[TASK DIRECTIONS] Word for word, restate the lines from the start of the data down to the line with "Email (572, 1782)", both included.

[DATA TO USE]
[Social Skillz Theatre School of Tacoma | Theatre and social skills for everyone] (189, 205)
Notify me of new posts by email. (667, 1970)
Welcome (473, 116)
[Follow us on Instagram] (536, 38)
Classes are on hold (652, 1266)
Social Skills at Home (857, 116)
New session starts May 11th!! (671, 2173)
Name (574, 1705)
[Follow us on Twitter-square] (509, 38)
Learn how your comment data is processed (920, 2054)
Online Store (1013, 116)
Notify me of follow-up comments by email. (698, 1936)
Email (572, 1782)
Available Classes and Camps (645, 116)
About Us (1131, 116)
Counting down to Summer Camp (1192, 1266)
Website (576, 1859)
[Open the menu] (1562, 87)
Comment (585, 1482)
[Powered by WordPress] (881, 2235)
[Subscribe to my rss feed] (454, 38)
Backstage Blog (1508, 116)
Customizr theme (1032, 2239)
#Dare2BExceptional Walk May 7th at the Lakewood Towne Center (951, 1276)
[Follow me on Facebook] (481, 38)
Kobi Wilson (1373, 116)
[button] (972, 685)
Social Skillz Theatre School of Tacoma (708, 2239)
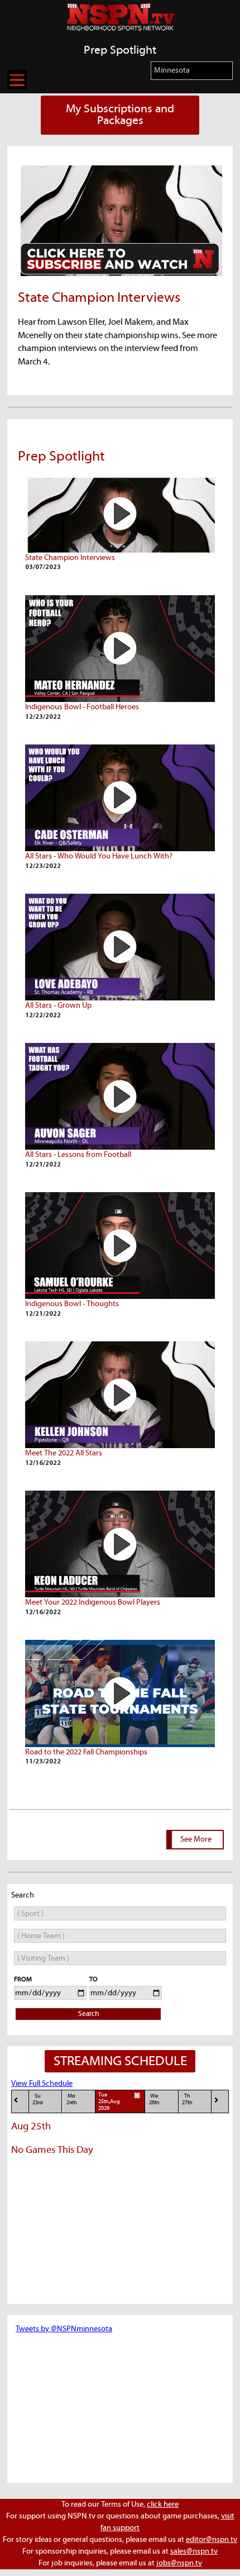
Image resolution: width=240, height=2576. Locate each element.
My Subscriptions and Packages (120, 114)
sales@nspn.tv (194, 2551)
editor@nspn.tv (211, 2539)
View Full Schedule (42, 2083)
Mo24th (71, 2099)
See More (196, 1839)
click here (163, 2504)
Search (88, 2014)
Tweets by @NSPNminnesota (64, 2328)
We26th (154, 2099)
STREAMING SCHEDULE (120, 2061)
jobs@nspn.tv (179, 2563)
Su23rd (37, 2099)
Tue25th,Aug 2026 (109, 2102)
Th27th (187, 2099)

[ANSWER FOR THIS EXERCISE]
[Social Skillz Theatre School of Tacoma | Theatre and social skills for everyone] (189, 205)
Notify me of new posts by email. (667, 1970)
Welcome (473, 116)
[Follow us on Instagram] (536, 38)
Classes are on hold (652, 1266)
Social Skills at Home (857, 116)
New session starts May 11th!! (671, 2173)
Name (574, 1705)
[Follow us on Twitter-square] (509, 38)
Learn how your comment data is processed (920, 2054)
Online Store (1013, 116)
Notify me of follow-up comments by email. (698, 1936)
Email (572, 1782)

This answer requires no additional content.